L’onorevole Di Maio arriva a #Modena e invita i modenesi a non votare per “i candidati di destra del Pd”, ma a preferire, invece, il Movimento 5 Stelle.
Il riferimento è alla candidatura del Ministro Lorenzin in città. In questo modo Di Maio pensa non solo di prendere in giro i modenesi, ma di nascondere un dato di fatto: Beatrice Lorenzin ha sostenuto e approvato, insieme a noi, obbligatorietà dei vaccini, diritti civili e reddito di inclusione per i più poveri.
Luigi Di Maio a quelle battaglie ha voltato le spalle. Da vero uomo di destra. E i modenesi giudicheranno questo.

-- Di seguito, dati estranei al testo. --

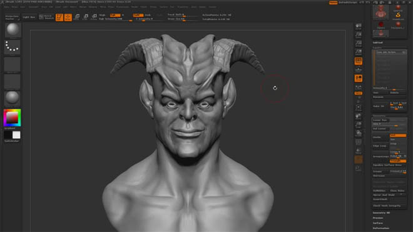The image size is (413, 232).
Task: Toggle the Zadd sculpt mode button
Action: (138, 15)
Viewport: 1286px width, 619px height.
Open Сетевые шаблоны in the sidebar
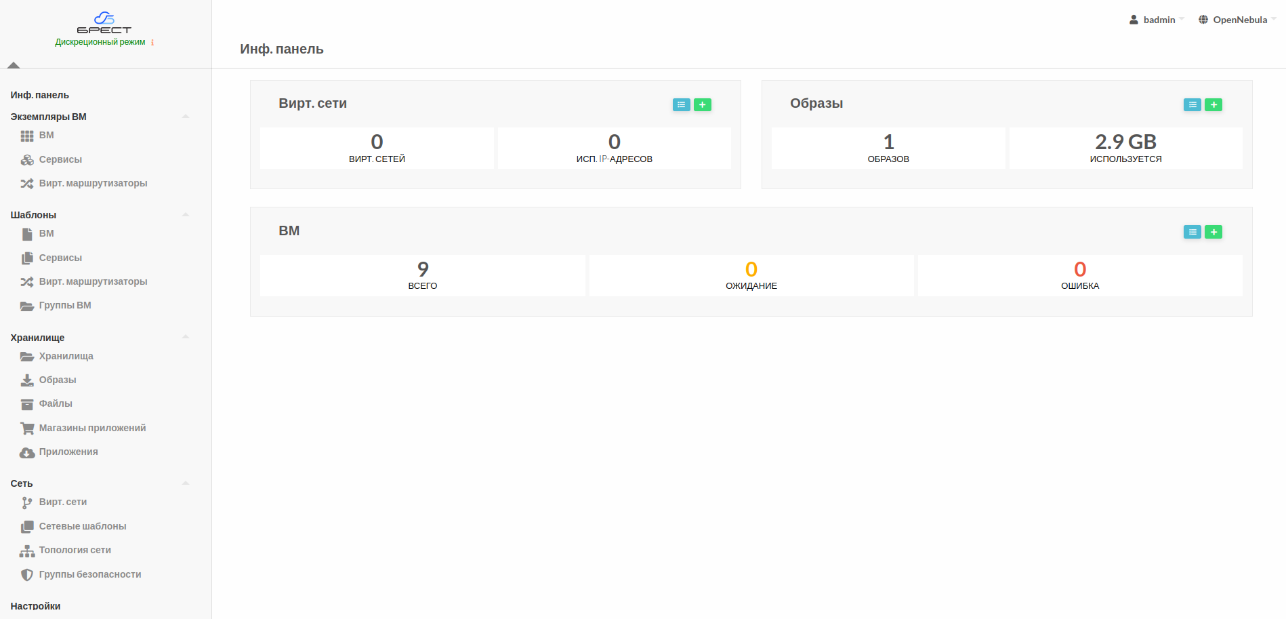pos(83,526)

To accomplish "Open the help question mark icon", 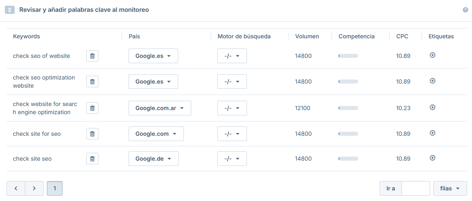I will click(465, 10).
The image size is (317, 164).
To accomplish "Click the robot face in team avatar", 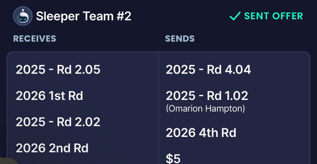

Sulle polemiche che leggo sui giornali modenesi in queste ore, comprendendo critiche e amarezze, è bene precisare due cose: sono molto dispiaciuto per l’esclusione di Davide Baruffi dalle ricandidature dei parlamentari uscenti. Se chiudiamo una legislatura piena di scelte positive è grazie ad un lavoro di squadra di cui Davide è stato protagonista insieme a noi. E il giudizio positivo espresso dal Pd di Modena si è tradotto nelle ricandidature di Stefano VaccariGiuditta PiniEdoardo Patriarca, insieme alla mia.
In secondo luogo sono totalmente false le ricostruzioni che raccontano di una mia volontà di ostacolare l’inserimento di nuove candidature come da indicazioni del Pd di Modena. Insieme a Stefano BonacciniPaolo Calvano e Andrea Rossi abbiamo a più riprese proposto, una volta ottenuta la riconferma degli uscenti, l’inserimento di proposte ulteriori, a partire da quella di Francesca Maletti, che insieme ai nomi indicati nella rosa, gode della stima di tutti noi. Questo non è stato possibile, ma non autorizza a fantasiose ricostruzioni che vogliono dipingere il nostro partito costantemente diviso, anche quando si è invece provato a fare una battaglia comune. Un lavoro che porterà comunque ad avere quattro modenesi di nuovo in parlamento e due ministri tra i più competenti che, eletti in questo territorio, saranno tenuti ad una relazione di rappresentanza di Modena e dei modenesi.
La migliore risposta a polemiche e retroscenismi sarà una campagna elettorale fatta solo di proposte e impegno. Per evitare che le nostre divisioni siano la premessa al disastroso governo dei populisti.